Gloria Jaramillo: “Para mí, Karla es la mejor y de ese podio nadie la baja”

Los padres de Karla Jaramillo, la marchista ibarreña que compite este viernes a las 02:30 (hora de Ecuador), no pueden con tanto orgullo. A pesar de que nunca han dado una entrevista, Juan y Teresa guardan en su hogar todos los recuerdos de la niñez de la campeona y los mayores logros que le llevaron a ganarse un puesto en la competencia de 20 kilómetros, en los Juegos Olímpicos de Tokio. Además, durante la preparación de su hija de 24 años, cuidan celosamente a Omaet, el hijo de Karla, que se ha ganado su cariño y aplaude a su madre a miles de kilómetros de distancia

Gloria Jaramillo, de 27 años de edad, es la mayor de los hermanos de Karla, ella es enfermera y además la mejor amiga de la marchista que pone a soñar a los imbabureños con una medalla olímpica.

Para Gloria su hermana es la mejor y asegura que merece estar donde está, porque luchó, sufrió, se sacrificó cada día y cada hora para estar cumpliendo su sueño. “En mi mente y corazón, ella ya es la mejor y de ese podio nadie le baja”, asegura la mayor de los Jaramillo.

“Nosotros como familia nos sentimos muy orgullosos de que mi hermana haya llegado tan lejos y de que se cumpla su sueño, porque desde pequeña siempre anhelo llegar a las Olimpiadas, desde que empezó a marchar ella tenía ese objetivo y, tras 20 años de sacrificio, se están viendo plasmados sus sueños”, relató Gloria.

La mujer aseguró que sienten una emoción increíble de ver hasta donde Karla ha llegado, y están confiados de que hará un buen papel. “Estamos seguros de que nos va a representar de la mejor manera, porque es muy fuerte y perseverante, pese a todas las dificultades que ha tenido durante la vida. Ella siempre regresa al deporte con el doble de fuerzas, si es que tuvo alguna caída”, relata su hermana.

Gloria asegura que nacieron y crecieron en una zona rural, en el barrio San Francisco de El Tejar, rodeados siempre del campo, bosque y animales.
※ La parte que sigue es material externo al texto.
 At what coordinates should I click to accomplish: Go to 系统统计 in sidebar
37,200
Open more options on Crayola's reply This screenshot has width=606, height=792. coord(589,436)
“Mi papi Juan es ingeniero en Física Matemática y ahora es taxista, hace aproximadamente seis años. Él antes trabajaba para la ACNUR. Mi mami es ama de casa, siempre se dedicó a nosotros sus hijos, somos tres mujeres y un varón. Vivimos en un ambiente de campo, no es fácil para un atleta llegar a ese punto, yo recuerdo que mi ñaña siempre soñó con este momento y mis papis se sienten felices de que ella pueda estar en Tokio, ya que para Karla no hay límites. A veces no había dinero y ella se ‘sacaba la madre’ entrenando en casa, pese de que al inicio mi papi no nos permitía entrenar, nos ponía restricciones y límites, ya que no le tenía mucha fe al deporte, él nos cuidaba mucho. En cambio mi mami siempre nos inculcó el deporte en la casa, ella siempre nos pide que hagamos ejercicio, que no nos deprimamos, que le metamos ñeque y el deporte fue para nosotros como una terapia, nos curaba de todo”, dijo.

La hermana mayor de la marchista dice que iban juntas a entrenar, porque ella también hacía marcha, pero después decidió retirarse porque empezó a estudiar y tenía que cuidar a su hermanito, mientras su mamá trabajaba.

“Somos las mejores amigas, mi mami siempre nos dijo que la amistad entre hermanos debe ser excepcional y nunca debía faltarnos ninguna a la otra. Siempre, pese a las discusiones, volvíamos a estar bien y ella es mi mejor amiga y sé que soy su gran apoyo. Mi ñaña es muy generosa, un poco celosa, es una chica muy buena, a pesar de tener un carácter fuerte e imponente”, finalizó Gloria.